Responda às seguintes perguntas sobre o texto em estudo.
1. Qual é a profissão da senhora de quem o texto fala?
2. De que material eram os brinquedos com que ela cresceu?
3. De que não gosta ela, que a leva a não se fazer ouvir quando lê?

TEXTO EM ESTUDO:
::::::::
Uma boa conversa

Audio: Uma boa conversa.

Há circunstâncias que quase todas as pessoas veem como sendo indissociáveis. O mar e o sal, a areia e a praia, o vento e a tempestade, o sol e o calor, um livro como tema de conversa acompanhado por um bom vinho.

A senhora com quem hoje converso não lê com frequência, gestora de profissão faltam-se-lhe as horas para o fazer. Não dispensa, ainda assim, a companhia de um livro numa varanda onde o sol aquece ou, na ausência deste, com  um cobertor que lhe serve de ninho.

Cresceu com brinquedos, daqueles em madeira que vemos nos filmes e no seu discurso faz-se ouvir voz de menina, vestígios de DNA de brincadeiras e imaginação, onde se guardam segredos que só o tempo poderá, ou não, deslindar.

Lembra-se de receber cartas e sente saudades do frio na barriga que sentia a cada vez que na caixa de correio de casa tinha um postal endereçado a si. Deviam ser cartas secretas, confissões que lhe eram partilhadas, porque se escudava de as mostrar e era-lhe imperativo correr furtivamente para se refugiar no deleite da sua leitura, com recato.

São os sossegos que mais se ouvem nas suas palavras, diz que não gosta do timbre da sua voz e por isso resguarda os outros e a si mesma de se fazer ouvir quando lê. Discordo, o seu timbre é doce e feliz.

Para a minha companheira de hoje, à semelhança das estações do ano que se nos apresentam ainda com vestígios de alguma história meteorológica, os livros carregam exclusivas temperaturas, tempestades, chuvas, ventos e também dias de sol ou de folhas caídas. Há uma reciprocidade atmosférica entre frases gravadas em papel.
::::::::
EXCERTOS DE DADOS:
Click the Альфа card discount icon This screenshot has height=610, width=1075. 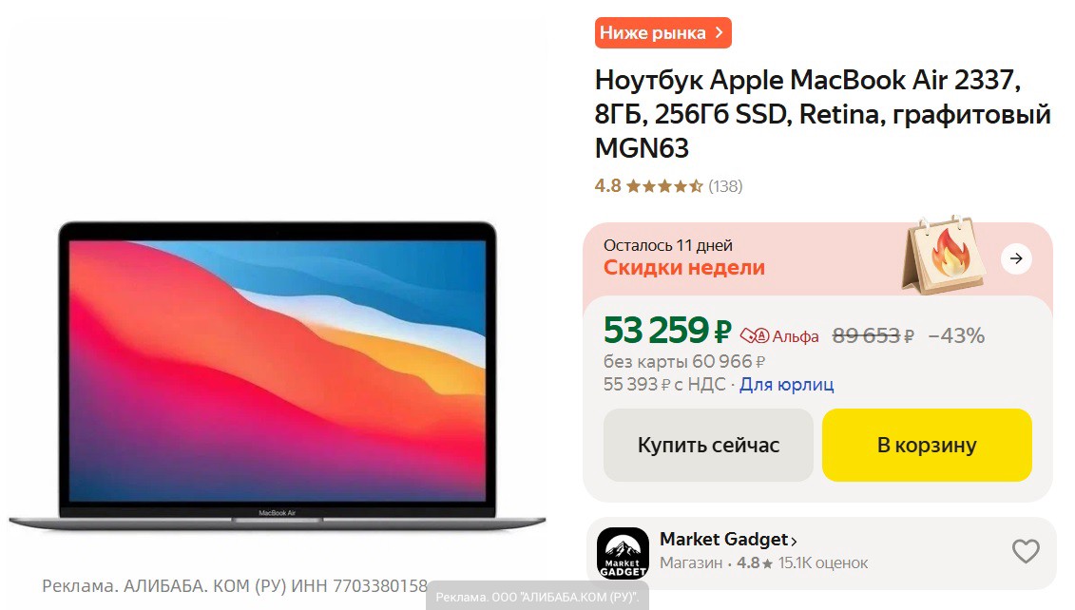click(754, 335)
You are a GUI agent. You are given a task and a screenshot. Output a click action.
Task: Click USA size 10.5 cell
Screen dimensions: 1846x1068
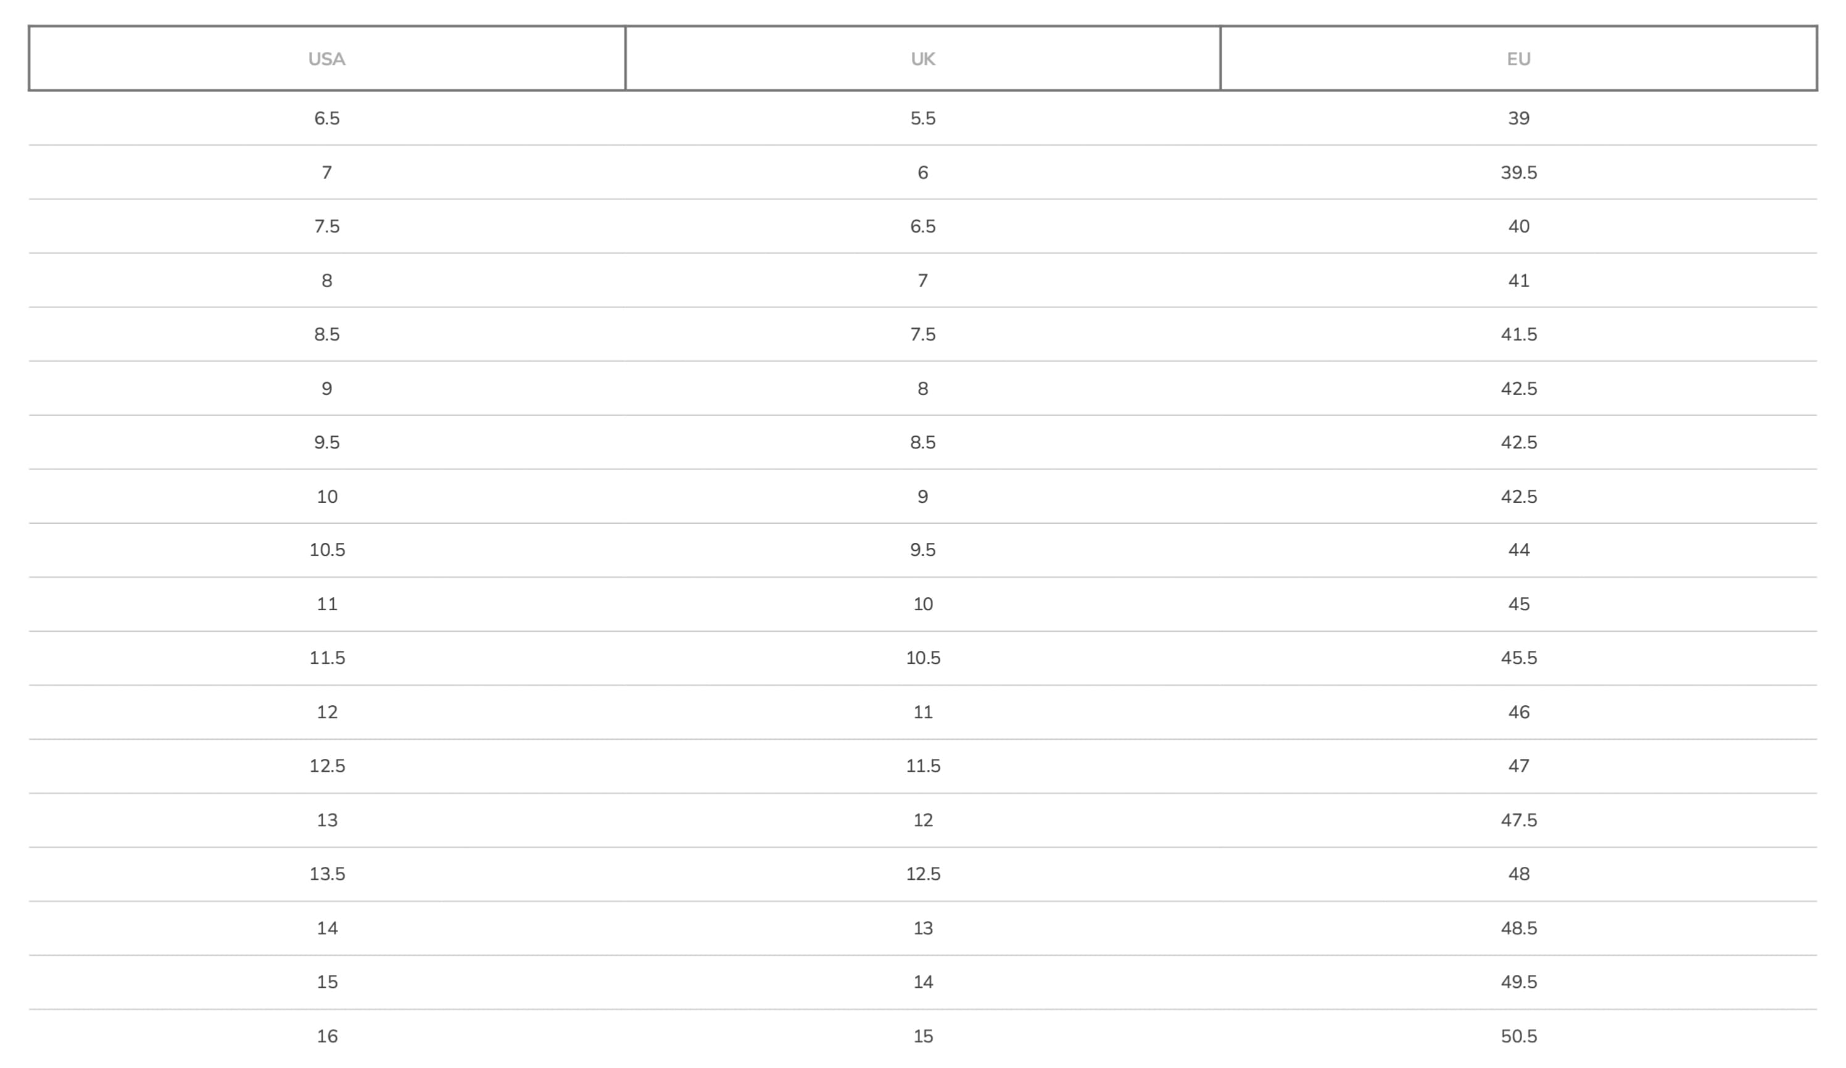[327, 550]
::::::::
ESPAÇO DE RESPOSTA:
1. É gestora.
2. Eram de madeira.
3. Não gosta do timbre da sua voz.